The Talmud is a literature with distinctive contents and ways of thinking about the world. If it was a source of "energy" we would be among the first to market Talmud-Water or Talmud-Bracelets and try to get Madonna interested in the Talmud.
Wait a second, those are not bad ideas.
We do track a high sense of drama in the world of the Talmud and a conviction that we Jews are stars at the center of the stage. That is at most an idea, a concept or a meme, and not an energy bar.
The idea of DTE is part of what Joselit cites from the book by the forward to a book by Sidney Offit, "Nine Lives: Favorite Profiles of Famous People from the Annals of Moment Magazine." [Help us please - we cannot find any record of this book.]
Here are some of her observations about the phrase.
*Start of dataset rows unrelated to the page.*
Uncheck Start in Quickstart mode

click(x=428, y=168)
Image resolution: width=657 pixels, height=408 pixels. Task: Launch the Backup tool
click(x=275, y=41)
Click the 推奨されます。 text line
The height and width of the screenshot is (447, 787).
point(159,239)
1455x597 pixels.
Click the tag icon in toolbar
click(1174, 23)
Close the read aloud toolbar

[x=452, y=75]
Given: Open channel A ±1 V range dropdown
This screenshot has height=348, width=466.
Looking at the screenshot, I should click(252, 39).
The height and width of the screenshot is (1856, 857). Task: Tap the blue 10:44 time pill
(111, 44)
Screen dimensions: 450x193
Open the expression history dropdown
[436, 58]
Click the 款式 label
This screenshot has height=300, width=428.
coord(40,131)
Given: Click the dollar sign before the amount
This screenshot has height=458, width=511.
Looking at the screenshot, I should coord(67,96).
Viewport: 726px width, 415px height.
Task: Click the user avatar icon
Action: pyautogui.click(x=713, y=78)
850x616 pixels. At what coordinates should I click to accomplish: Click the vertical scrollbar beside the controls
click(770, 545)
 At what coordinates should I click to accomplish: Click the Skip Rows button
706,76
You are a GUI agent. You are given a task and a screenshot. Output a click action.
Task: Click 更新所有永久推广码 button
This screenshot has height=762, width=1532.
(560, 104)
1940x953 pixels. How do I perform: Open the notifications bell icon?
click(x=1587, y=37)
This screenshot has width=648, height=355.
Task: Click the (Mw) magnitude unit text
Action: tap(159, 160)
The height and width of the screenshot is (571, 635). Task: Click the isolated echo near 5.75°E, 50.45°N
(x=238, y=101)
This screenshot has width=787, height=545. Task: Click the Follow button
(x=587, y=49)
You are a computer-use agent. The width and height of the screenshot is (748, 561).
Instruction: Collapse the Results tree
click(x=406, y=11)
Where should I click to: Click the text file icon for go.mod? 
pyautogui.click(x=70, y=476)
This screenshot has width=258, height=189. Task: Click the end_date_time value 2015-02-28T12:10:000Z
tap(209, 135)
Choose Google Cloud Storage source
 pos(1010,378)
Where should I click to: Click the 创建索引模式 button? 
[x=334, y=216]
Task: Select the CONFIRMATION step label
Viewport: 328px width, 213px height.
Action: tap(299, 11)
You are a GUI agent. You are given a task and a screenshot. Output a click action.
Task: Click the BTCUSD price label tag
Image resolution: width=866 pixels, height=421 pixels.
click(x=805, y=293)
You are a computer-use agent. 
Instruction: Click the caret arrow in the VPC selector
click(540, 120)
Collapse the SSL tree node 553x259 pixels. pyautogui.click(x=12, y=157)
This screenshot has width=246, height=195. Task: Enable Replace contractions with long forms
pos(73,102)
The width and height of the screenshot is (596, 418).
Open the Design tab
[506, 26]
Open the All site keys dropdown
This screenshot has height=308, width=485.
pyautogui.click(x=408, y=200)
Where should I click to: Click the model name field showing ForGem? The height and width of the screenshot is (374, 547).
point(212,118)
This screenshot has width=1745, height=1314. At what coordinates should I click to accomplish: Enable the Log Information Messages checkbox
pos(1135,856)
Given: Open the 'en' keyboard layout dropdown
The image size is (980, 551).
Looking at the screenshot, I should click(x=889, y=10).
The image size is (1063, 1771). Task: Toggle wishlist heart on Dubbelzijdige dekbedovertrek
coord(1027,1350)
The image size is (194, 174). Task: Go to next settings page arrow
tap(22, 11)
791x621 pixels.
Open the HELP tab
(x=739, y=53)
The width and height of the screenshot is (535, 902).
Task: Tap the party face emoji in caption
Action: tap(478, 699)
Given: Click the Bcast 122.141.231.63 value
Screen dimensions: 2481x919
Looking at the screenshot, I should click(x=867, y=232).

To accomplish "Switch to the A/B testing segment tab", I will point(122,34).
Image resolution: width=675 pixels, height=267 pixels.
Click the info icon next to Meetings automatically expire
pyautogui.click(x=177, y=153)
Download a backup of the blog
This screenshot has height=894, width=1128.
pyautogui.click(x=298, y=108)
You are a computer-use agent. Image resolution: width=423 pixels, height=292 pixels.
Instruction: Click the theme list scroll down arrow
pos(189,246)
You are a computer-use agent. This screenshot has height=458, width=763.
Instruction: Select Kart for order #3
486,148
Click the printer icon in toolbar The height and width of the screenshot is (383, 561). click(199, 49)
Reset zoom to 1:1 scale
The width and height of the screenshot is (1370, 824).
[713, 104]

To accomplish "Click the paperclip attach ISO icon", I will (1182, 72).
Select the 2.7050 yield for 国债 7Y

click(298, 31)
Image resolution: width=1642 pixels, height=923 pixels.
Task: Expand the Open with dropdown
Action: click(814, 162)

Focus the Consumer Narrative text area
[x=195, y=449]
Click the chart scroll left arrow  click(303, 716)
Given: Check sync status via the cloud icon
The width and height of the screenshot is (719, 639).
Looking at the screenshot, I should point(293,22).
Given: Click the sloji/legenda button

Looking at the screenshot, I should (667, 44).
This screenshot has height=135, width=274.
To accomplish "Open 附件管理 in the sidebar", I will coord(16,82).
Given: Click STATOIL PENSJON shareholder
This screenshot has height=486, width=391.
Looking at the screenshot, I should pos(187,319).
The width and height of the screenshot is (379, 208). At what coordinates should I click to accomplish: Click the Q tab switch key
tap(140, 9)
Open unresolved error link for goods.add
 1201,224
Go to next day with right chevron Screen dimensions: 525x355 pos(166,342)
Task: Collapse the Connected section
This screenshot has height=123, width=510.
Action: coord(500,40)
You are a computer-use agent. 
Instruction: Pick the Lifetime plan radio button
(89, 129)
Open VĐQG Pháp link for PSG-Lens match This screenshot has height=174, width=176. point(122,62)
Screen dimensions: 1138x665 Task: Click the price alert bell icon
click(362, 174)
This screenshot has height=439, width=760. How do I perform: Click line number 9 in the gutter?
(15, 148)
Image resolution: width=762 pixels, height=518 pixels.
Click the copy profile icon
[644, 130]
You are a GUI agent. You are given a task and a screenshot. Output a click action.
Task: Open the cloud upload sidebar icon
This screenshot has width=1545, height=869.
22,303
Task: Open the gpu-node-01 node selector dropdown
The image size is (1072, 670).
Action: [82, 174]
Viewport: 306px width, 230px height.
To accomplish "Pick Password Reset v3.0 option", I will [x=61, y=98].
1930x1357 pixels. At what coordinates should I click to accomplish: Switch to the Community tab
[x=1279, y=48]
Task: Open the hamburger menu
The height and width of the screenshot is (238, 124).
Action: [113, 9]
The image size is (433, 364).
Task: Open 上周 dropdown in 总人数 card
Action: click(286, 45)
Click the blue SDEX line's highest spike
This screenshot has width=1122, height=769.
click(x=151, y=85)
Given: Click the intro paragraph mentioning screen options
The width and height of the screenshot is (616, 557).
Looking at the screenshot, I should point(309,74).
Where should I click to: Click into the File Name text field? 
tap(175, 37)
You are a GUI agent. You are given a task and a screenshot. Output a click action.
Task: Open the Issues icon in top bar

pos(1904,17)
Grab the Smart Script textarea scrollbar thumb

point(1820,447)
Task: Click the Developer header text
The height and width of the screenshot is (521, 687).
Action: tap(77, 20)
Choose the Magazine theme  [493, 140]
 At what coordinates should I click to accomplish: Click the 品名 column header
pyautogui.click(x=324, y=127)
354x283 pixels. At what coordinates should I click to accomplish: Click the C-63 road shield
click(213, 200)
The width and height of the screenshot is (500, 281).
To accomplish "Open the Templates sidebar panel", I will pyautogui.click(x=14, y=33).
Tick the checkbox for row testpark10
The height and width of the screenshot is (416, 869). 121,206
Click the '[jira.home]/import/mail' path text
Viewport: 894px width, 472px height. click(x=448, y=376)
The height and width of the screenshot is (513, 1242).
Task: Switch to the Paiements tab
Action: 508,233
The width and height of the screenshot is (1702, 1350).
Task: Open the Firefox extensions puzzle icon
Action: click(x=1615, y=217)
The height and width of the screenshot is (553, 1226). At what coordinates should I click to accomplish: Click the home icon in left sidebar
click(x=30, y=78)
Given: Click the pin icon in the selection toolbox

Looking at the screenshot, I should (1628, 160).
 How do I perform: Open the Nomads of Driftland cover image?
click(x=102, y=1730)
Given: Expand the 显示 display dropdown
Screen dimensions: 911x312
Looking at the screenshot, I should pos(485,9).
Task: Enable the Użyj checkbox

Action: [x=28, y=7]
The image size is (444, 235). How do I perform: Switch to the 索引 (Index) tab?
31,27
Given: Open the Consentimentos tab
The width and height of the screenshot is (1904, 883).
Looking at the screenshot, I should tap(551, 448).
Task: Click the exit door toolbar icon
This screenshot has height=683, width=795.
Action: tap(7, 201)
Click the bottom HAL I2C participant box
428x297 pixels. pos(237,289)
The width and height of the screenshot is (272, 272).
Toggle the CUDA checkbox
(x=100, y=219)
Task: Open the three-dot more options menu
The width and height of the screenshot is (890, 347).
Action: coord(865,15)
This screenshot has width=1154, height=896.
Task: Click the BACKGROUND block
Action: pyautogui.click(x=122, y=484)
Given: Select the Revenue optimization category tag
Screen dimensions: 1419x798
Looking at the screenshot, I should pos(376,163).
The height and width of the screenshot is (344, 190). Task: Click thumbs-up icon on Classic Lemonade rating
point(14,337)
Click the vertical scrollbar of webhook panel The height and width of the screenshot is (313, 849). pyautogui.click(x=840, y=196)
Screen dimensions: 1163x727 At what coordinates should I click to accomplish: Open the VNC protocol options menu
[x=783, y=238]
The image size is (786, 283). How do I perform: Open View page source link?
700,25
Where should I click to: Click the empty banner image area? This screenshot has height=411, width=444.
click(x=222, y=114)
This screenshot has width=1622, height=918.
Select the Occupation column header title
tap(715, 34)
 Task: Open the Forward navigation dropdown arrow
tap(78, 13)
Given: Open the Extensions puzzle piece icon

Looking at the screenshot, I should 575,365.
[Offit...] wonders how it is possible for so many contemporary artists, performers and cultural personalities from Tony Kushner and Jon Stewart to Bob Dylan and Brian Epstein to hail from a Jewish background. But where his predecessors looked to lineage, Offit does them one better. His canny explanation: "displaced Talmudic energy."
Is he actually suggesting that the "famous people" who figure here had at one point in their lives taken up the study of the Talmud and, having subsequently abandoned that pursuit for the stage, found that their engagement with the ancient text continued to influence their way of being? At first blush, readers might be forgiven for thinking that's what Mr. Offit means. After all, he does go so far as to call Jon Stewart a "modern Talmudist."
But I don't think that's really what he has in mind. Rather, by his lights, "Talmudic energy" -- displaced or intact -- has little to do with the actual study of the ancient text as much as it does with a particular sensibility, one sustained by the spirit of inquiry, an appetite for questioning and a penchant for detail.
I don't doubt that the innovative and influential personalities profiled in this book possess these qualities - and in spades. But why call them examples of "displaced Talmudic energy"? Why, in fact, go all the way back to the Talmud? Might not contemporary readers be better served and more effectively enlightened by explanations that highlight economic forces, say, or the historic role of the Jews as latter-day brokers of both goods and ideas? And what about the galvanizing, generative effects of marginality on creativity?
Although essentialism has fallen from grace and out of favor in most contemporary circles, it continues to hang on within Jewish ones, pace Mr. Offit's "displaced Talmudic energy." I'm not sure why, but I suspect it's one way to keep celebrated Jews close at hand and within the fold.